July 24, 2024


From coast to coast, heat enveloped the United States for nearly a week, flushing weather maps with shades of red. On July 4, about half of all Americans were under extreme heat warnings. The trend continued through the holidays and into the next week, shattering temperature records in cities across the United States.

Wednesday, approx 140 million Americans, more than a third of the country, remained under active National Weather Service extreme heat advisories, watches and warnings. A heat risk map released by federal agencies showed the worst conditions were along each coast, marked by regions of color-coded severity. On the West Coast, states from Washington to Arizona were awash in deep burgundy—extreme risk. Along the East Coast, states from Maine to Florida were spotted with scarlet — high risk.

“There’s not a lot of relief in sight,” said Zach Taylor, a meteorologist with the National Weather Service. In fact, the heat on both coasts may continue into mid to late July. “This is a very dangerous and serious situation that people should not take lightly.”

On Sunday, Las Vegas topped 120 degrees Fahrenheit, eclipsing the city’s 2017 record by 4 degrees. By Tuesday, roads in Washington DC were reeling as the city hit 110 degrees F, and daily record highs were set in Seattle and across the Pacific Northwest.

The Centers for Disease Control and Prevention Heat and Health Tracker shows an increase in heat-related emergency room visits in the hardest-hit areas. This time last year, similar temperatures took over 645 lives only in Arizona’s Maricopa County, home of Phoenix, where the thermostat hovers around 110 degrees F for a month.

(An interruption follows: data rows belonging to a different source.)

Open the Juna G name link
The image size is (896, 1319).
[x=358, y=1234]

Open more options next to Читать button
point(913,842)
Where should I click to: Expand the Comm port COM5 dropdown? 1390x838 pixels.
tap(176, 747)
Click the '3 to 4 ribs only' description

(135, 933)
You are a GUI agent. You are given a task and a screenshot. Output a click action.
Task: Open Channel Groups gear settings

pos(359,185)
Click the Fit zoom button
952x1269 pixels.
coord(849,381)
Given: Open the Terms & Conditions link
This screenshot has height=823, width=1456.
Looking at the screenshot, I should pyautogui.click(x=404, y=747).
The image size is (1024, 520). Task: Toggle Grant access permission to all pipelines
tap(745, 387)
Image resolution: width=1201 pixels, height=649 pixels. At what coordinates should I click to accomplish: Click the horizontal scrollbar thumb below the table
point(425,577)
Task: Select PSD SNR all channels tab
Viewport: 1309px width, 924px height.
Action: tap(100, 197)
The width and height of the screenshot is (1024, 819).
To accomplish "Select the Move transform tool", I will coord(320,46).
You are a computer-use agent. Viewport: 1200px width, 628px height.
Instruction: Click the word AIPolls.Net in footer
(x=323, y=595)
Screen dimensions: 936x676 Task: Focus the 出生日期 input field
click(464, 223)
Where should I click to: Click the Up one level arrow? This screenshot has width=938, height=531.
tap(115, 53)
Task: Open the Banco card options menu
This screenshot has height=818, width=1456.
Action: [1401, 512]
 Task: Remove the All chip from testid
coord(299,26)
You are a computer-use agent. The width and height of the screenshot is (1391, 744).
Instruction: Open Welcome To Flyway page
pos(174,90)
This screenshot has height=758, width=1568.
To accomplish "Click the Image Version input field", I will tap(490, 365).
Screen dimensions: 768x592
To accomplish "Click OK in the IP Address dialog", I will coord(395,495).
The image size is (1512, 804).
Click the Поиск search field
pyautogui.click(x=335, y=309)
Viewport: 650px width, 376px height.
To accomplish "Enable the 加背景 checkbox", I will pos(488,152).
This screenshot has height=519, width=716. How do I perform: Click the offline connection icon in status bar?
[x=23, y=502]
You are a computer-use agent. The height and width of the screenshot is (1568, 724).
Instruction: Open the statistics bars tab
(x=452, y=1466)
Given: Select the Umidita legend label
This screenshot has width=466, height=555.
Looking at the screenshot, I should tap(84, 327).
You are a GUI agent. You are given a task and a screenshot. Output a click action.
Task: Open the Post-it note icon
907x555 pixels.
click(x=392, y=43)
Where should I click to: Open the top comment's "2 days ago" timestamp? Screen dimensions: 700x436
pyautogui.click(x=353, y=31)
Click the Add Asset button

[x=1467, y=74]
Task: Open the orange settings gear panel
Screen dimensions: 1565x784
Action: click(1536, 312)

These dangerous conditions are the continuation of climate trends, after more than a year of record temperatures. Worldwide was the last 13 months the hottest ever recordedand the past 12 months have passed 1.5 degrees Celsius of warming above pre-industrial temperatures – a predictable climate milestone.

According to Taylor, these heat waves are particularly notable in intensity and length—characteristics associated with human-caused planetary warming. Studies have shown that climate change is creating heat waves that are more frequent intense, linger longer, and move more slowly.

Scorching temperatures are too fuel wildfires. When heat is coupled with low humidity and high winds, small ignitions can quickly grow into infernos. From 10 July the National Interagency Fire Center tracker showed there are 76 large active fires across the country, and almost all of them are in states under heat advisories. In Santa Barbara County, California, the Lake Fire ballooned into a 28,000-acre blaze, the largest the state has seen this year. In Southern and Central Oregon are officials ordering evacuation notices for multiple wildfires.

The “World’s Tallest Thermometer” displays an unofficial temperature reading of 126 degrees in Baker, California, during a heat wave on July 8, 2024. Mario Tama/Getty

Cities are particularly dangerous because of the urban heat island effect, in which buildings and roads trap and amplify heat. In Phoenix, a hundred degree day can turn the asphalt into a 160-degree F grilland let those who touch it life-threatening burns. As temperatures rise, urban conditions are also ripe for a chemical reaction that creates ground-level ozone pollution, which can cause asthma and respiratory problems. Monday, New York state issued an air quality advisory after detecting this pollution at harmful levels.

And health threats don’t go away with the sun. In addition to the record daily temperatures, Taylor says, stagnant air can cause lingering highs overnight. “It can be just as, if not more, impacting health and heat stress because it doesn’t give the body the opportunity to cool down and recover at night.”

“Heat is an issue that is cumulative,” said Claudia Brown, a health scientist at the CDC’s National Center for Environmental Health. “So it’s not necessarily just a single hot day that leads to heat-related illness, but actually consecutive high temperatures,” Studies have shown that the risk of death connections with each successive day of heat, and increased night temperatures make it even worse.

And not everyone is at the same risk. “People who are older or young children tend to be more vulnerable because their bodies don’t thermoregulate as effectively,” Brown said.

Other factors, such as chronic health conditions and working outside, can also increase the chance and severity of heat illness. Because risks vary between neighborhoods, Brown recommends that those under heat advisories check the threat level in their specific zip code using the CDC’s online HeatRisk tool.

As temperatures are expected to simmer in the coming weeks, many local governments – such as Maricopa County in Arizona and Multnomah County in Oregon – provided cooling centers for people who may be homeless or have no access to air conditioning. Despite the busy summer season, the National Park Service also recommends that hikers visiting heat-beleaguered landmarks such as Death Valley and the Grand Canyonreconsider their plans.